* **Exercise**
From the very first line down to the line containing "You are a computer-use agent. 1365x766", write out the material exactly as it appears, and no more.

* **Material for this task**
--------
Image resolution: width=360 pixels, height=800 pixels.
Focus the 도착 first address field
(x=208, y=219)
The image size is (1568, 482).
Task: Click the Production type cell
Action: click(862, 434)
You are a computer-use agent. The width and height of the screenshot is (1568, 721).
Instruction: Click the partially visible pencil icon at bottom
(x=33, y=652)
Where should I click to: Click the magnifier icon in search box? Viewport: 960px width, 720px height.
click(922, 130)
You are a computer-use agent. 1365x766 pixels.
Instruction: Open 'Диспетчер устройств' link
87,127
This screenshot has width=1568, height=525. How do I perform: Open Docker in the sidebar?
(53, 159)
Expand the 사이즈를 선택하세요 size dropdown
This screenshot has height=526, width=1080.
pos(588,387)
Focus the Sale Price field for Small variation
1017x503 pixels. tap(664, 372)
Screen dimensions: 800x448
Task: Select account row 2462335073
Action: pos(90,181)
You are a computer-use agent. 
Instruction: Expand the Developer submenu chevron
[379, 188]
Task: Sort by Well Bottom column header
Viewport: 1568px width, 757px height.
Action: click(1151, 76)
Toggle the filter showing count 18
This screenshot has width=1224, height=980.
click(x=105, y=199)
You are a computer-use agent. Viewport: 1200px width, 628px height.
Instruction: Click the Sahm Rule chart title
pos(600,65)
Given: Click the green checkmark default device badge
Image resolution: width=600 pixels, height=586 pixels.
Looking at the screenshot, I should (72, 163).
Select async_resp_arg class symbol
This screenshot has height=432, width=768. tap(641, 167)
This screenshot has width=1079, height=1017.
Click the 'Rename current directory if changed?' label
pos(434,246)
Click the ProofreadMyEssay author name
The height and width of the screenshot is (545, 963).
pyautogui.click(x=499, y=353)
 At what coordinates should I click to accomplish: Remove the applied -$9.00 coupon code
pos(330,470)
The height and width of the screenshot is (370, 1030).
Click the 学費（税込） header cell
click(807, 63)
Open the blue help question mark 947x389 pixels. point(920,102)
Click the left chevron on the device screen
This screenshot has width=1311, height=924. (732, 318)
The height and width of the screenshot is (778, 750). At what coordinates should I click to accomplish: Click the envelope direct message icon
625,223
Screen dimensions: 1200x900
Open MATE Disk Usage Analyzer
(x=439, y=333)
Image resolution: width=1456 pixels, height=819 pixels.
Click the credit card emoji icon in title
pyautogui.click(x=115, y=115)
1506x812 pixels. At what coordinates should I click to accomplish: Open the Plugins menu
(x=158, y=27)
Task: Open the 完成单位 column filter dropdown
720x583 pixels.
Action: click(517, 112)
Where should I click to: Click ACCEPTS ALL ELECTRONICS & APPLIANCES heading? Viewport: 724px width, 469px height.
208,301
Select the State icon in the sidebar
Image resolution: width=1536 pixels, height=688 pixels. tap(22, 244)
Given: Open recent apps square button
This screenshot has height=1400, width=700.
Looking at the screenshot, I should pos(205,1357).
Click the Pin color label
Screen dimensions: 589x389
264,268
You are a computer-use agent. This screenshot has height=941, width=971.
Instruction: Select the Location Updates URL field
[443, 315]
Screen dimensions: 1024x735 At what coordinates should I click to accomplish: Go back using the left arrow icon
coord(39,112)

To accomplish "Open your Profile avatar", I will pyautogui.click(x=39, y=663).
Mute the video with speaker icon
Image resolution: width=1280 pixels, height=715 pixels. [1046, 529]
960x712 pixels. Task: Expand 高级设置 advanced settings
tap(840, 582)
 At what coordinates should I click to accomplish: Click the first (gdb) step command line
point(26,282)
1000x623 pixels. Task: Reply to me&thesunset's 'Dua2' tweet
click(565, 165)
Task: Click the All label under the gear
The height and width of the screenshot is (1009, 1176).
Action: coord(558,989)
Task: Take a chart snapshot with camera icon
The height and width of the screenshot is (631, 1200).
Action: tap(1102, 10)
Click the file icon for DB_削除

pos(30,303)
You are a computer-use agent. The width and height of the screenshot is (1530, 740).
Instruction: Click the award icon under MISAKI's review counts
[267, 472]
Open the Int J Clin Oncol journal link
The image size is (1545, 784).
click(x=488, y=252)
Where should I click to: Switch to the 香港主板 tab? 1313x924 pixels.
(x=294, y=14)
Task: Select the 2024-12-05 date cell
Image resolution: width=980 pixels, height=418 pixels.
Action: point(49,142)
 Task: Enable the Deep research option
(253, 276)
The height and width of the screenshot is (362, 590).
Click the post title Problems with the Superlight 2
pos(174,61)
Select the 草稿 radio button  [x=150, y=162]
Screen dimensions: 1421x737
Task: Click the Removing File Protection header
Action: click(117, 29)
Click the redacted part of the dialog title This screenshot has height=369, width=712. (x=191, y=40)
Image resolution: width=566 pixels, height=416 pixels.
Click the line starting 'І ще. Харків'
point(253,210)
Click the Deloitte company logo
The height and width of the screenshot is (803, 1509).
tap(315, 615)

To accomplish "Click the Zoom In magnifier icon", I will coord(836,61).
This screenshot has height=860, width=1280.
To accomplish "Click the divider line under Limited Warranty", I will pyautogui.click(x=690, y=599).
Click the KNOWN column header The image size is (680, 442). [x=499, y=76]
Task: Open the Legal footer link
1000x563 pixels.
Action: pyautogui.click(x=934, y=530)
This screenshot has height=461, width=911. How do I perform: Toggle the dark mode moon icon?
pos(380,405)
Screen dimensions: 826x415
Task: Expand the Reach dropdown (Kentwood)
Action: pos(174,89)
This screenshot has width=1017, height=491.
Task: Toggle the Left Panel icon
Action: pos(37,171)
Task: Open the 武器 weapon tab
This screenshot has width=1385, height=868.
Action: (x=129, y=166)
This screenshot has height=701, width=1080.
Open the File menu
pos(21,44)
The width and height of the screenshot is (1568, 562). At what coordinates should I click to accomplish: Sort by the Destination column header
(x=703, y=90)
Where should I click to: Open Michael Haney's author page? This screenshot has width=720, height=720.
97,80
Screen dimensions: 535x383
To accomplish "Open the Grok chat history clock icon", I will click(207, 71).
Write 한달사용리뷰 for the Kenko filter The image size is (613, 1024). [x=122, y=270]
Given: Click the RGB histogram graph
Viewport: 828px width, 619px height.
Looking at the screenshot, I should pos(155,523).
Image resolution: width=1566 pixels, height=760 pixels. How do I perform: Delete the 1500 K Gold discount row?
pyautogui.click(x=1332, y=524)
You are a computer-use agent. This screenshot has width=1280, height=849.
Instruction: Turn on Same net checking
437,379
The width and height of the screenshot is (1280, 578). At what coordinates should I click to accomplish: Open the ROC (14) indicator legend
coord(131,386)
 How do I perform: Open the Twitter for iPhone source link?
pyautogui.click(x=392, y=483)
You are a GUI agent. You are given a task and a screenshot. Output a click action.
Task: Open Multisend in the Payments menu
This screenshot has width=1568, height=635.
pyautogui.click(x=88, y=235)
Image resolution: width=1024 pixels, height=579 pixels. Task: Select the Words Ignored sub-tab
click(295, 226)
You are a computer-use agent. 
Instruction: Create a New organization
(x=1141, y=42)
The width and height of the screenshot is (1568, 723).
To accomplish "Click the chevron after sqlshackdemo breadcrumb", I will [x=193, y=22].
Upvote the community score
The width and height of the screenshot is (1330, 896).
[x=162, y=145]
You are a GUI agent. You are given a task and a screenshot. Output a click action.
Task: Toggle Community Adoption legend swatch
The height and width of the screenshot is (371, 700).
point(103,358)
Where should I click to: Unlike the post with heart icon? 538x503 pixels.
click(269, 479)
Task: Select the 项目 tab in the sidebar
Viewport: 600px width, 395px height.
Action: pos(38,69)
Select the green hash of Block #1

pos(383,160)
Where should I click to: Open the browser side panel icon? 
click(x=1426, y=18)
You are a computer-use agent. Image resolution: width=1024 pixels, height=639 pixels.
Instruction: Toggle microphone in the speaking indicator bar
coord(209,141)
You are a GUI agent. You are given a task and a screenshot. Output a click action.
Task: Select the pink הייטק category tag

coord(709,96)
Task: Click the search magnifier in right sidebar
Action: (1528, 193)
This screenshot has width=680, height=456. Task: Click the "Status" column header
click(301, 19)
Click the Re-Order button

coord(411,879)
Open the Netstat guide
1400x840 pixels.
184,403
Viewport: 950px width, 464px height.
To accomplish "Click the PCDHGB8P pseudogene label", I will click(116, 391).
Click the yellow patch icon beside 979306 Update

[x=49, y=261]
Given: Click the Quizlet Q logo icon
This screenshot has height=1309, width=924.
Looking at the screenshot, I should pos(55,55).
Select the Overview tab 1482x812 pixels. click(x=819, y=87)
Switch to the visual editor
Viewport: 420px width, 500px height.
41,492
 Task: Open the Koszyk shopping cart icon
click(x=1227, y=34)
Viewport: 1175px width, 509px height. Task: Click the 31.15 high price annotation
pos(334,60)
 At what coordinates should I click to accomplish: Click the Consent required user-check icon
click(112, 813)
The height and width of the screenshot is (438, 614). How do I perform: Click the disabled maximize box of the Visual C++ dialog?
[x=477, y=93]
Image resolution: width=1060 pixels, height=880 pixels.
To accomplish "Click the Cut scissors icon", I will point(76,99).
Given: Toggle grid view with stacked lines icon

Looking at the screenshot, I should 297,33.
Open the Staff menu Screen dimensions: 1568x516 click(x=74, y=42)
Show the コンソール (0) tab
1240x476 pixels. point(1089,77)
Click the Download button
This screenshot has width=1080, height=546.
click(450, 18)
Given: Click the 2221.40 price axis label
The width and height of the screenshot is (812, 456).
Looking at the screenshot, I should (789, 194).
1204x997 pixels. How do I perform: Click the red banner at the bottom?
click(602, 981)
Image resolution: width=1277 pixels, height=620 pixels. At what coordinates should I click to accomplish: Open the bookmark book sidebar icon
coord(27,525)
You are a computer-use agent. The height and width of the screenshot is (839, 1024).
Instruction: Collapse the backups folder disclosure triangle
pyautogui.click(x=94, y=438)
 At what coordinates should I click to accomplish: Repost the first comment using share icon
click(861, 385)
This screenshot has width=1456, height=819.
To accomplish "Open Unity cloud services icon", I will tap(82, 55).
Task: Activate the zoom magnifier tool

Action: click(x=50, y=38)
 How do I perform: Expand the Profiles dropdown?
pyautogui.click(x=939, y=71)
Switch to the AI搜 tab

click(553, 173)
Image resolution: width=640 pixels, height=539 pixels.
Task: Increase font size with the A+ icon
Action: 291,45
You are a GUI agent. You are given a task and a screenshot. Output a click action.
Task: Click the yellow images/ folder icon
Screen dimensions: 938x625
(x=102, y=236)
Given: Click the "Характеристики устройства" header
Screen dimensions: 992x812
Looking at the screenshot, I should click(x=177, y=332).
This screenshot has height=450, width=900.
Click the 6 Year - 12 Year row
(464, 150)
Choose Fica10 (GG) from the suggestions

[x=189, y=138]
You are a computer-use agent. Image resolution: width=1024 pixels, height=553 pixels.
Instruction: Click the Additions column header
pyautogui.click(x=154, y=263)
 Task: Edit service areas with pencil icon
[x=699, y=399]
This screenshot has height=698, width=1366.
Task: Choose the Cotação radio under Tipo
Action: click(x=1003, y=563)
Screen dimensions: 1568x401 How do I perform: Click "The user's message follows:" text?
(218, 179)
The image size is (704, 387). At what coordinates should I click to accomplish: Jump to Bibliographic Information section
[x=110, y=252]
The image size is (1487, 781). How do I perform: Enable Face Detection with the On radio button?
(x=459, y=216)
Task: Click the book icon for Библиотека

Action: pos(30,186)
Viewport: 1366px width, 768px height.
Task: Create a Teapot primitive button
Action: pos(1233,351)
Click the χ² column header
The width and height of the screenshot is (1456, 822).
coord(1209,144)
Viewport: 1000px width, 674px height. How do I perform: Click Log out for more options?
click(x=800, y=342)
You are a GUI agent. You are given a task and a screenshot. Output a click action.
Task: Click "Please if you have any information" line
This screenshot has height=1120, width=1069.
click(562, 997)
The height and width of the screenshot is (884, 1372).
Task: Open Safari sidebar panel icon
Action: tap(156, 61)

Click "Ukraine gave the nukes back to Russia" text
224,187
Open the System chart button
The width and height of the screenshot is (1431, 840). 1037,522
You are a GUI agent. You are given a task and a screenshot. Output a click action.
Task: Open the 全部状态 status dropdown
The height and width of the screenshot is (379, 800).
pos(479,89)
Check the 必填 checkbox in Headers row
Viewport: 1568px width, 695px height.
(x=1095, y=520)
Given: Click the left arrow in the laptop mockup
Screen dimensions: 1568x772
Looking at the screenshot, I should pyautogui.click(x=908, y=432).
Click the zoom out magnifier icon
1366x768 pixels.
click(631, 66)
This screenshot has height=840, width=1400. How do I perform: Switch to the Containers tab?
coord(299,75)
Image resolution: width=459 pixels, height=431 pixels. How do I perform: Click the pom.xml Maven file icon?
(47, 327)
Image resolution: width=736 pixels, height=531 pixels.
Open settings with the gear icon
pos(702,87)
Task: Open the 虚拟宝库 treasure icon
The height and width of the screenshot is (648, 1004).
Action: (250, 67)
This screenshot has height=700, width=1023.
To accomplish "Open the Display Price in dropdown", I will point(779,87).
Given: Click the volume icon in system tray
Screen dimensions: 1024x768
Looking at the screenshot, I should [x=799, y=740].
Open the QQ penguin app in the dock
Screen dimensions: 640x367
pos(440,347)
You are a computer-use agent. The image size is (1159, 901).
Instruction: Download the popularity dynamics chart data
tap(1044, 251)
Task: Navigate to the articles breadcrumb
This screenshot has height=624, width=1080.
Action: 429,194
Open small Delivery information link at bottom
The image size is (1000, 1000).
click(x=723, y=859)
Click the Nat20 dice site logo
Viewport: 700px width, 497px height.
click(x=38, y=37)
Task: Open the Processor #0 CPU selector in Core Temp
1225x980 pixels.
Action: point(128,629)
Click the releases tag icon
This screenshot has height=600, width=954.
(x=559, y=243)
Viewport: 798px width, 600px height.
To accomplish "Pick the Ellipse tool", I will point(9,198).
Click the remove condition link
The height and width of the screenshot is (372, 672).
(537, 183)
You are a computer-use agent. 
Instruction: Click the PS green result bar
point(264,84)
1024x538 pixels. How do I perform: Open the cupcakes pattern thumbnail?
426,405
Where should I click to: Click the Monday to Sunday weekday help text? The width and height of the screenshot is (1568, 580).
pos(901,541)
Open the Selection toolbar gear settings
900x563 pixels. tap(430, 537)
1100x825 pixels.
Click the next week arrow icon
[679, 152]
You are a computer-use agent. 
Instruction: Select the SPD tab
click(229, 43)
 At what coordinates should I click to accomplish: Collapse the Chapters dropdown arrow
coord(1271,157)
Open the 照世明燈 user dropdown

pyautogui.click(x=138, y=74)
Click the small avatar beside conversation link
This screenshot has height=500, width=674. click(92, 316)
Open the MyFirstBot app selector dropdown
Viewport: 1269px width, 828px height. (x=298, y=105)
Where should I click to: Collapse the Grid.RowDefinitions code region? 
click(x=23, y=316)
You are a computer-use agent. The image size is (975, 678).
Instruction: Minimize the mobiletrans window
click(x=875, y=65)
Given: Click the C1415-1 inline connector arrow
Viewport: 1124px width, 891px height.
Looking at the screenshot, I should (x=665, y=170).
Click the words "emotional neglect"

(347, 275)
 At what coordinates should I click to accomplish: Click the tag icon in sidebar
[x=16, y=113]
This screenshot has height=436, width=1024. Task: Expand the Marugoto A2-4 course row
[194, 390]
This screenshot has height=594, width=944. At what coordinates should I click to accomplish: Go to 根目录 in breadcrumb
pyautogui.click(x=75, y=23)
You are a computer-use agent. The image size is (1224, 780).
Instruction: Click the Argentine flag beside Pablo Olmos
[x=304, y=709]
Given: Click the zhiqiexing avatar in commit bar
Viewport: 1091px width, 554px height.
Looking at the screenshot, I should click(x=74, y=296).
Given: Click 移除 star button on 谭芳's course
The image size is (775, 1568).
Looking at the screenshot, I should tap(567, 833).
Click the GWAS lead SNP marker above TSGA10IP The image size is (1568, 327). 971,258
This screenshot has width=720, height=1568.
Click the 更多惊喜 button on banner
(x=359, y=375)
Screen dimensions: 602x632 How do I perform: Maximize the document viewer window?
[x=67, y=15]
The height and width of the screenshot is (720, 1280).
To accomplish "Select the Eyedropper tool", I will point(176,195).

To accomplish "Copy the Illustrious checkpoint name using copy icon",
--------
* **Solution to the problem**
Image resolution: width=360 pixels, height=800 pixels.
Focus the 도착 first address field
(x=208, y=219)
The image size is (1568, 482).
Task: Click the Production type cell
Action: click(862, 434)
You are a computer-use agent. The width and height of the screenshot is (1568, 721).
Instruction: Click the partially visible pencil icon at bottom
(x=33, y=652)
Where should I click to: Click the magnifier icon in search box? Viewport: 960px width, 720px height.
click(922, 130)
You are a computer-use agent. 1365x766 pixels.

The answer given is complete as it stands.